Saved data entries
------------------------------------------------------------
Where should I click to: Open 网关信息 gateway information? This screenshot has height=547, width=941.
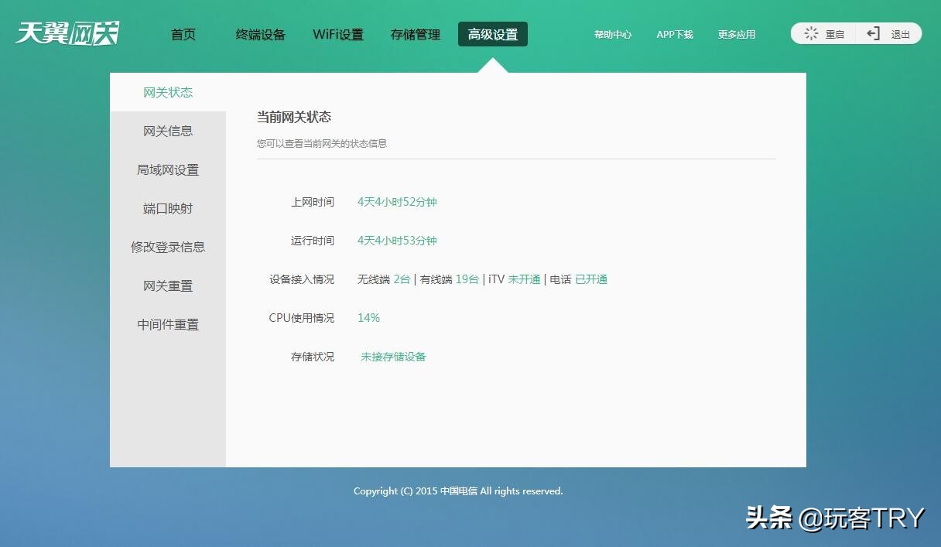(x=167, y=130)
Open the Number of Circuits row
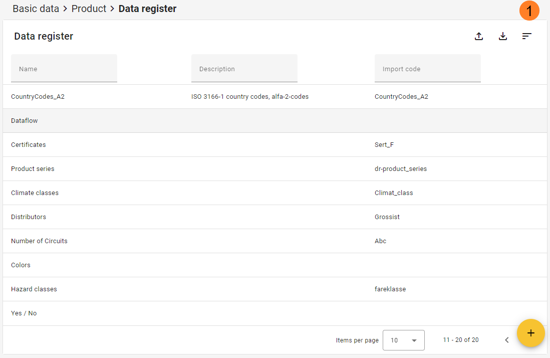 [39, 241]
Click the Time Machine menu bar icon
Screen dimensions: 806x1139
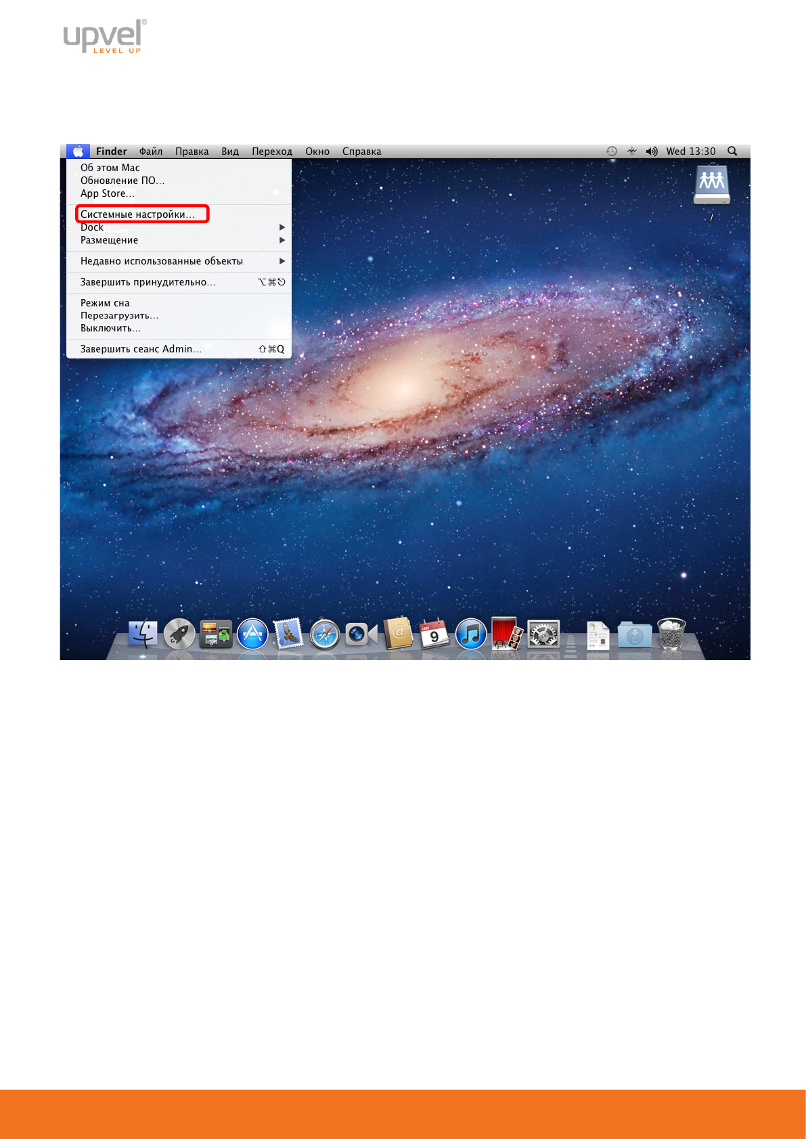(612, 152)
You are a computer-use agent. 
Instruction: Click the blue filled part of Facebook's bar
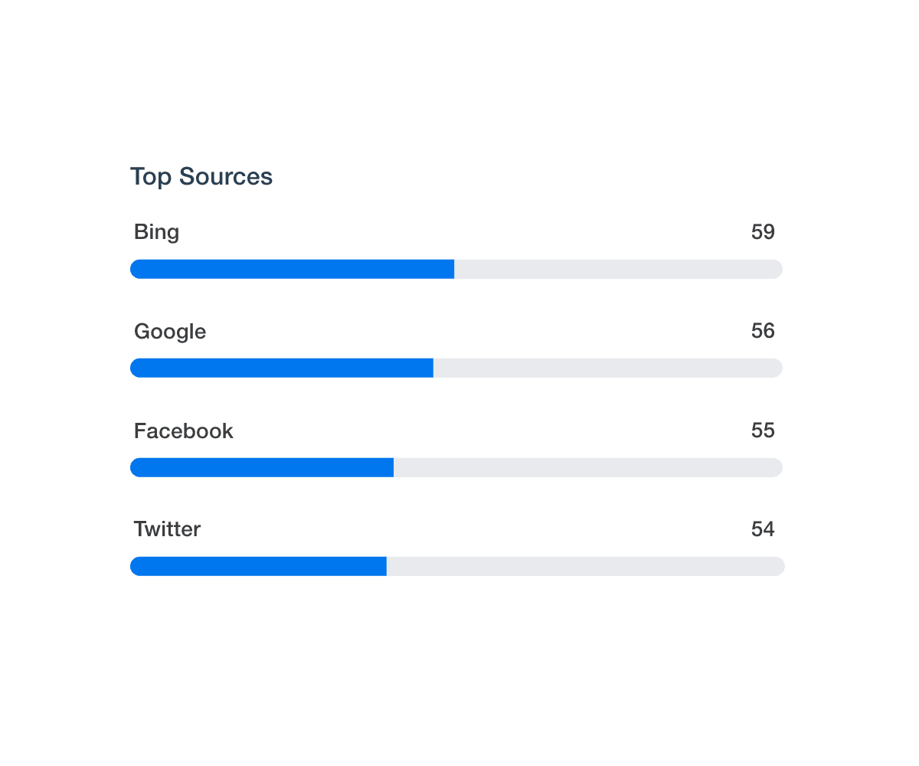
------------------------------------------------------------
■ Task to complete:
Beginning at the line with "Open the Number of Circuits row", reproduce word for word each line through the last line of the records. Include both ends but no pictures.

■ Solution below:
Open the Number of Circuits row
 [39, 241]
Click the Time Machine menu bar icon
Screen dimensions: 806x1139
(612, 152)
You are a computer-use agent. 
Instruction: Click the blue filled part of Facebook's bar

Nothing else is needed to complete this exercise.